--- WHAT THE TASK REQUIRES ---
Omit the pictures and extract only the lines from the line containing "This screenshot has" to the end of the material, each exactly as written.

--- LISTED ENTRIES ---
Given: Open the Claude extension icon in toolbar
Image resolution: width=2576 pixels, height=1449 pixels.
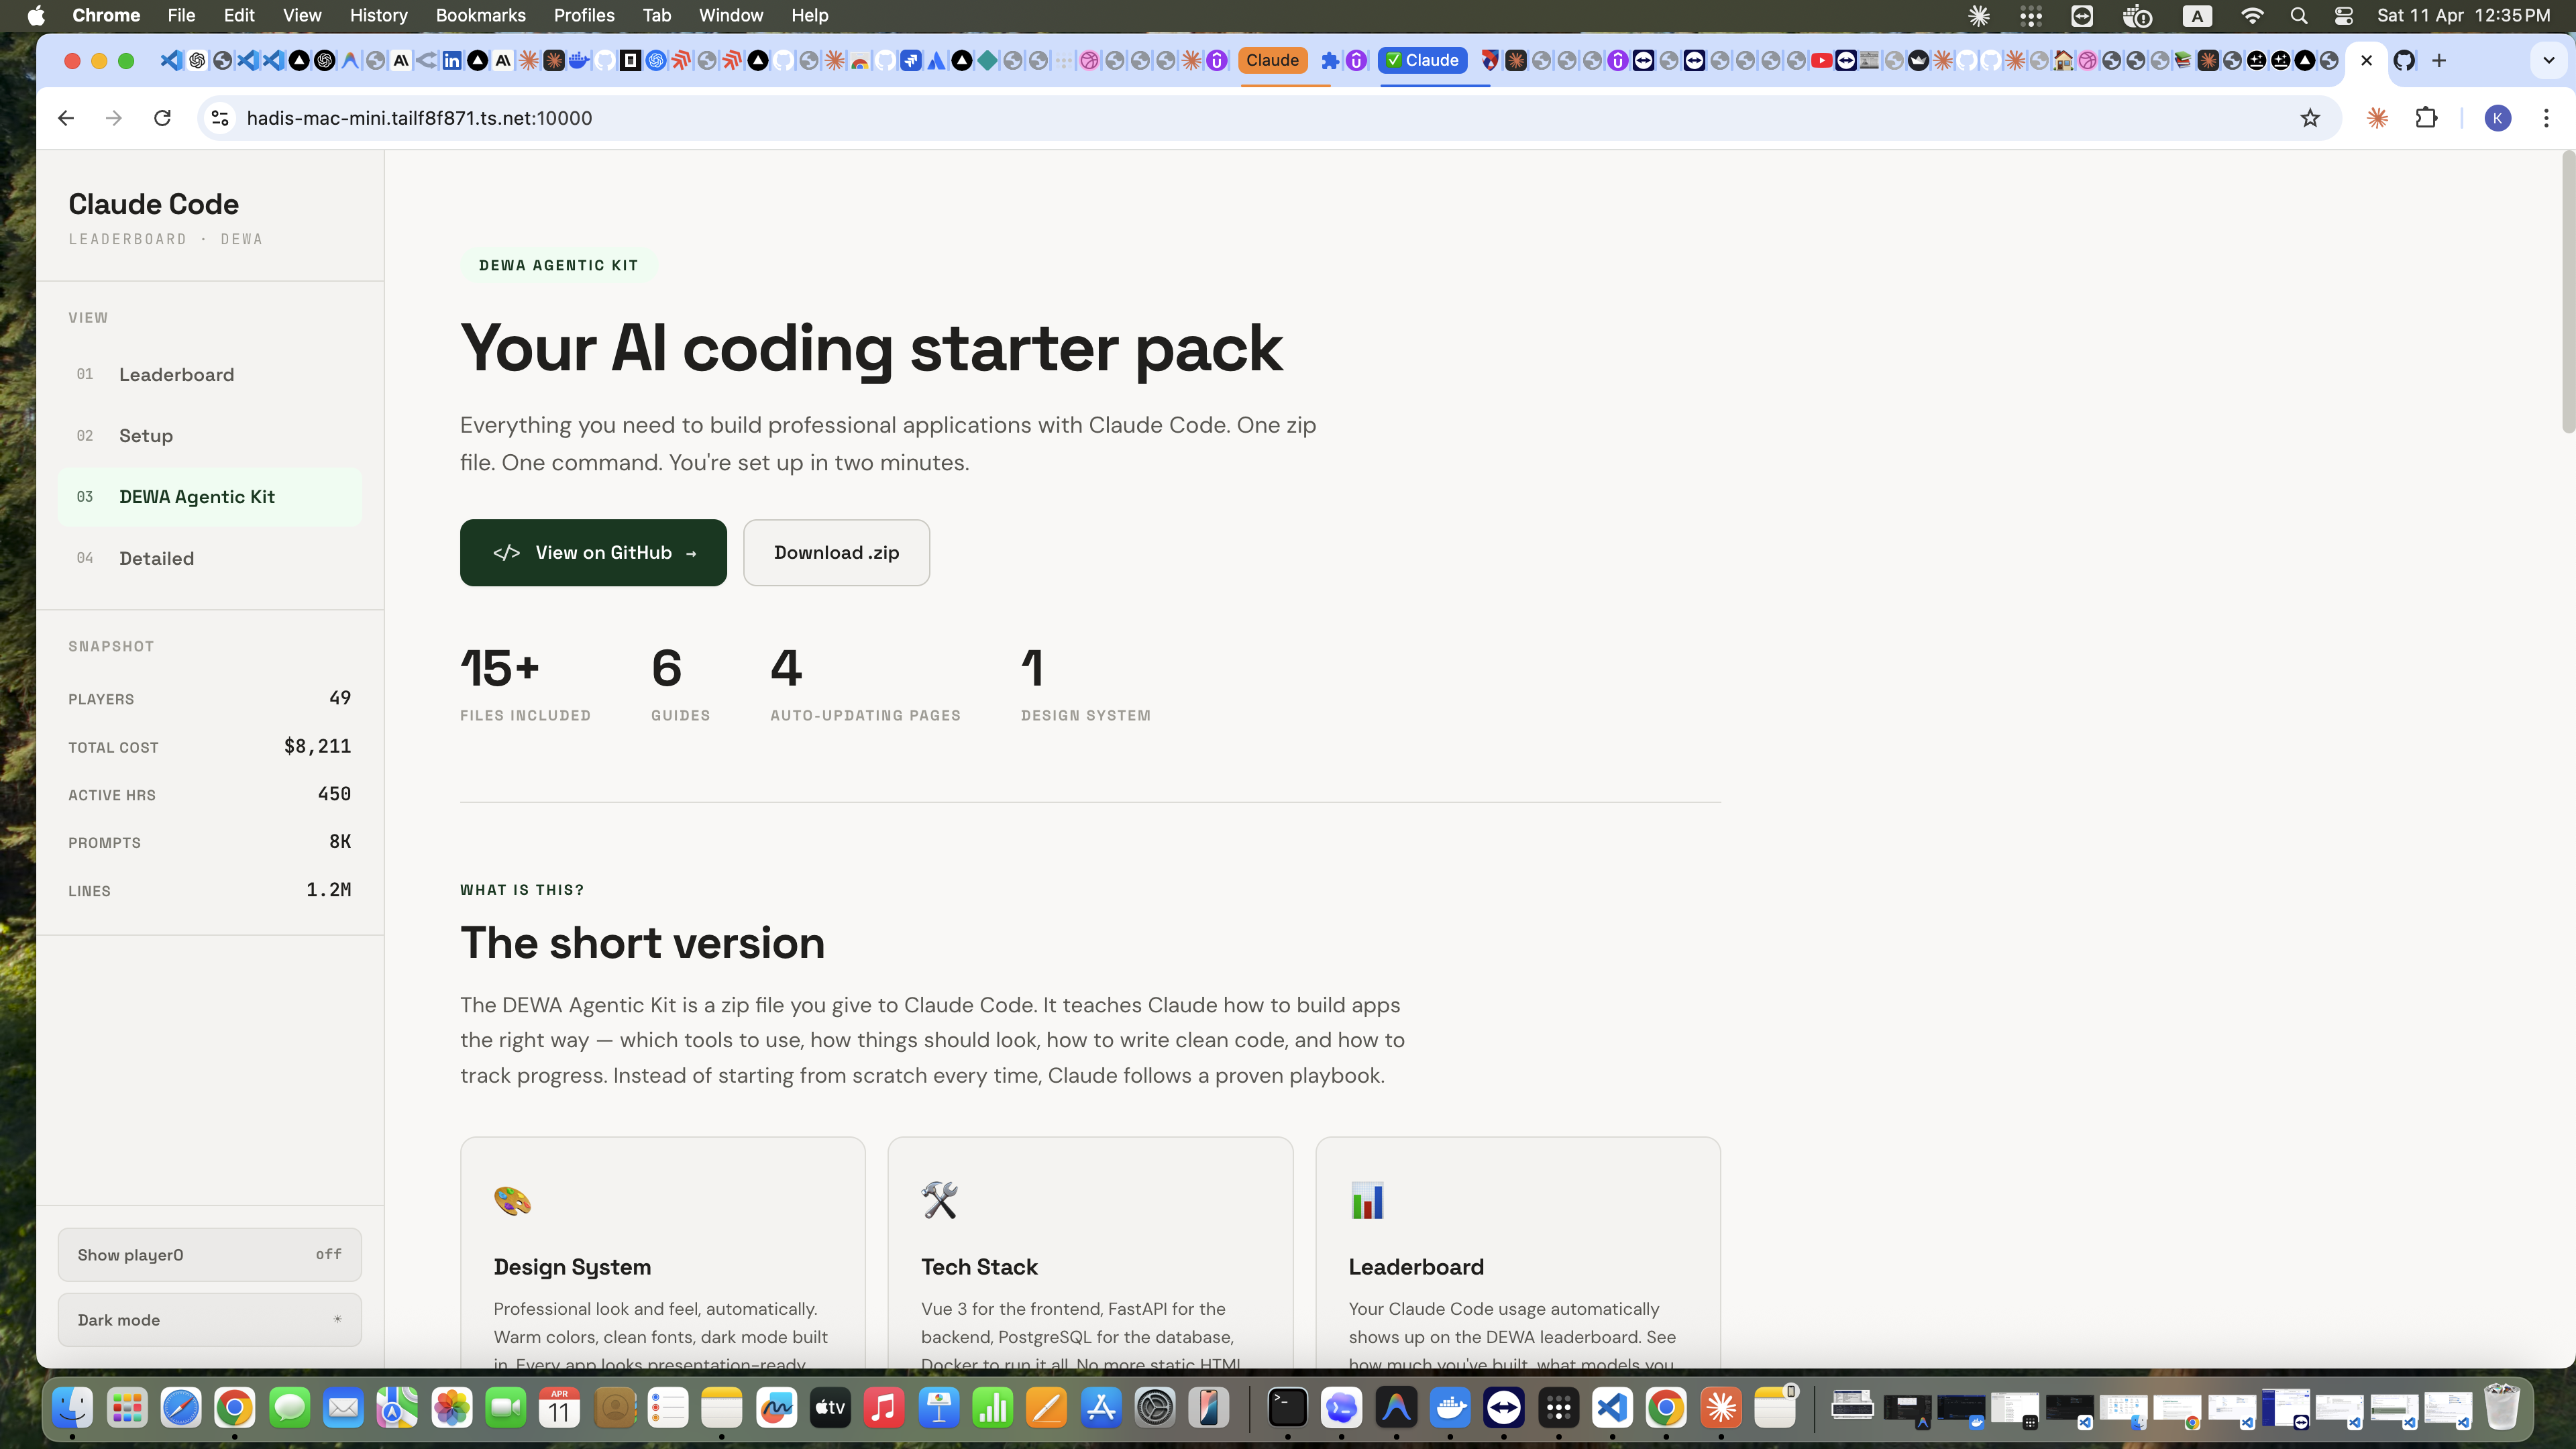Looking at the screenshot, I should (x=2378, y=118).
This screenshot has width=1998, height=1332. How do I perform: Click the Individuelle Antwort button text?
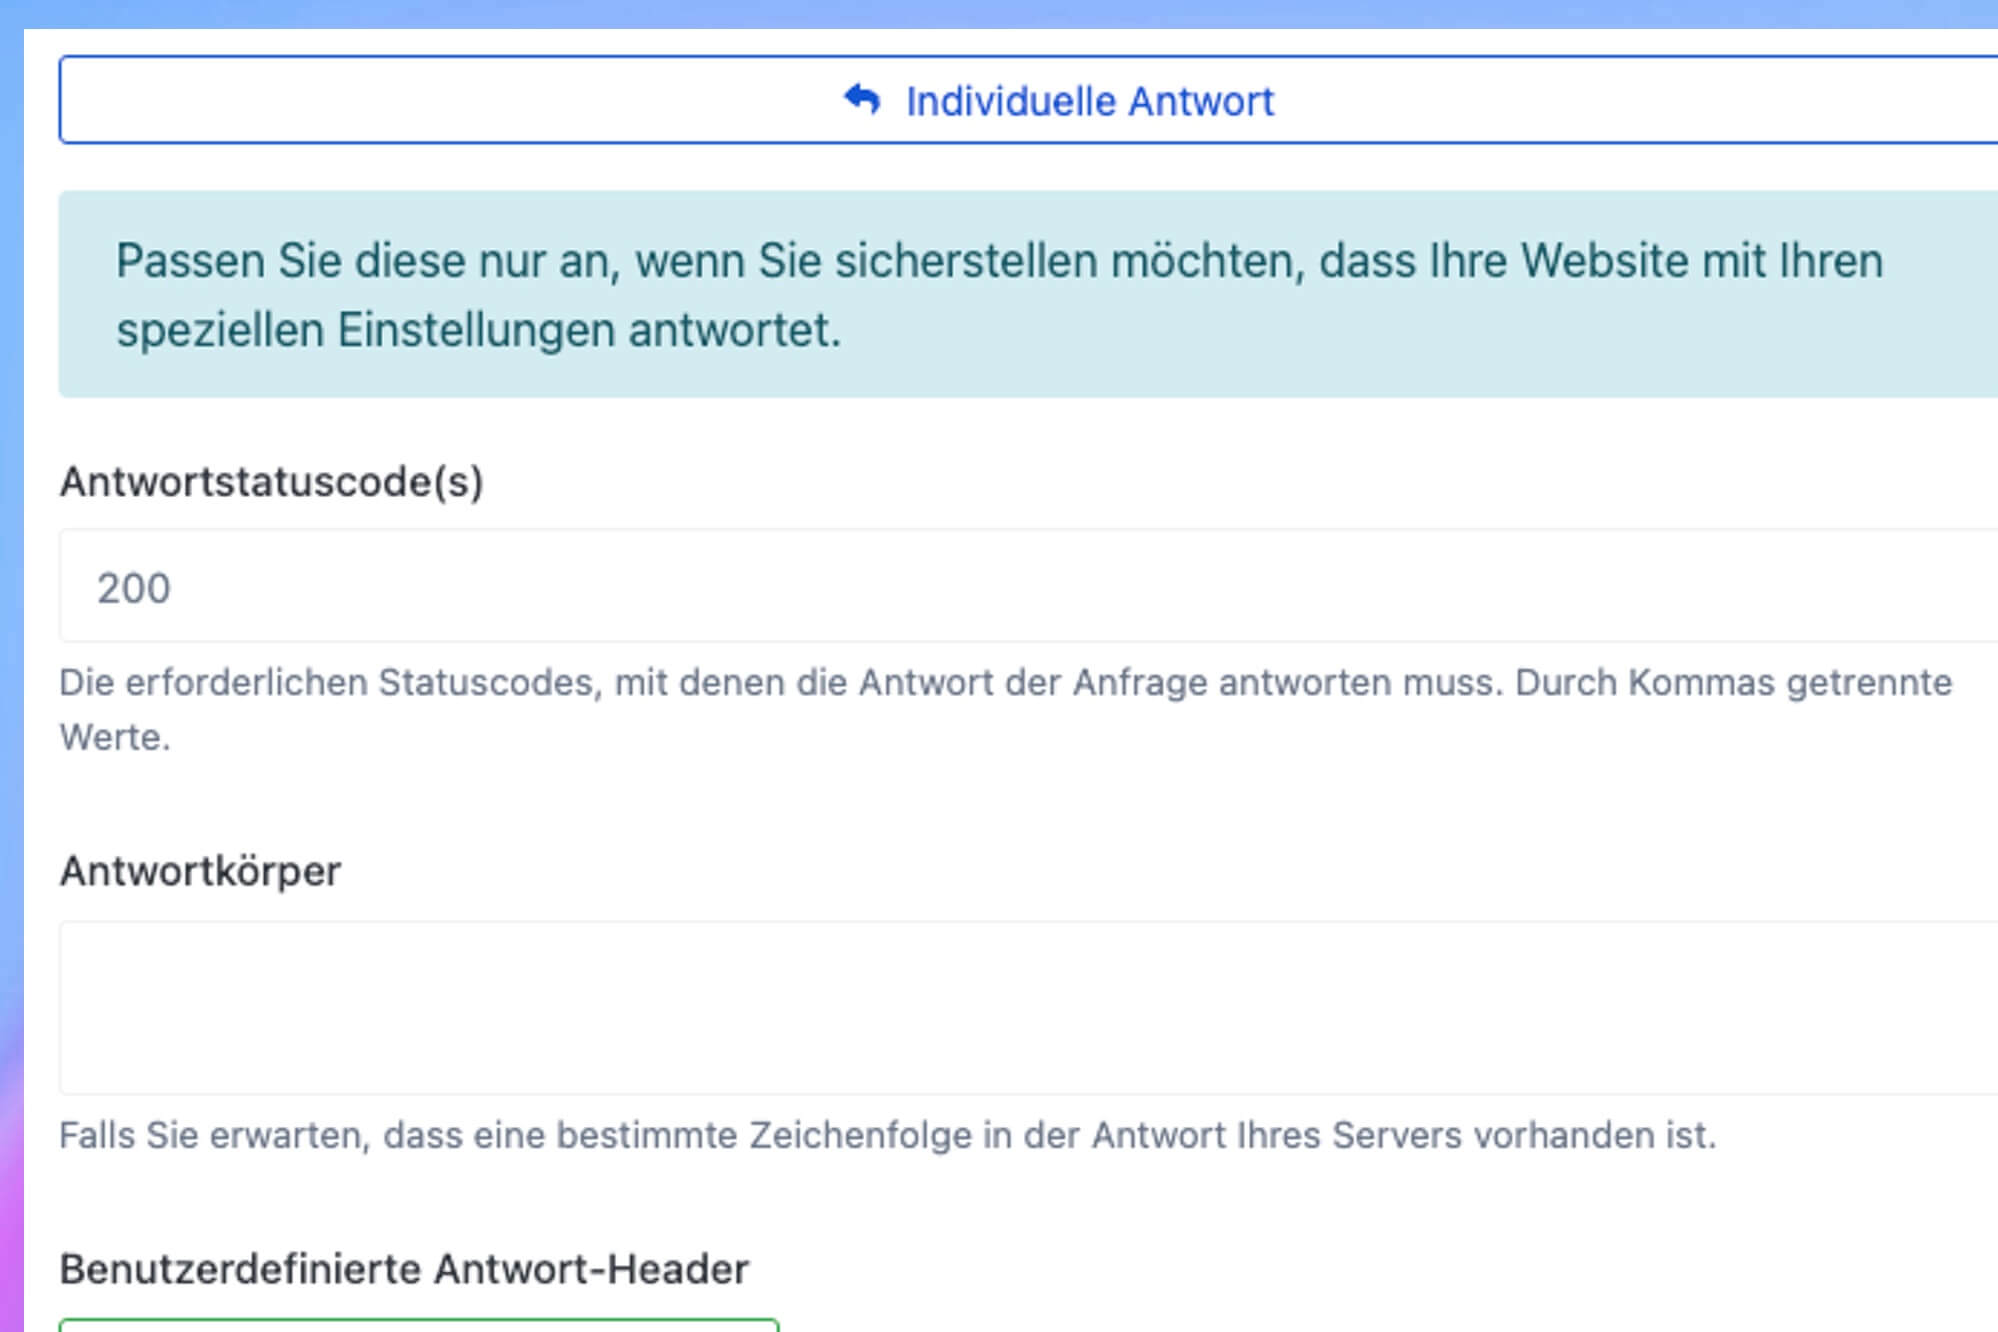[1089, 102]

--- THE COMPLETED TASK ---
This screenshot has width=1998, height=1332. How do I perform: Click the Individuelle Antwort button text?
[1089, 102]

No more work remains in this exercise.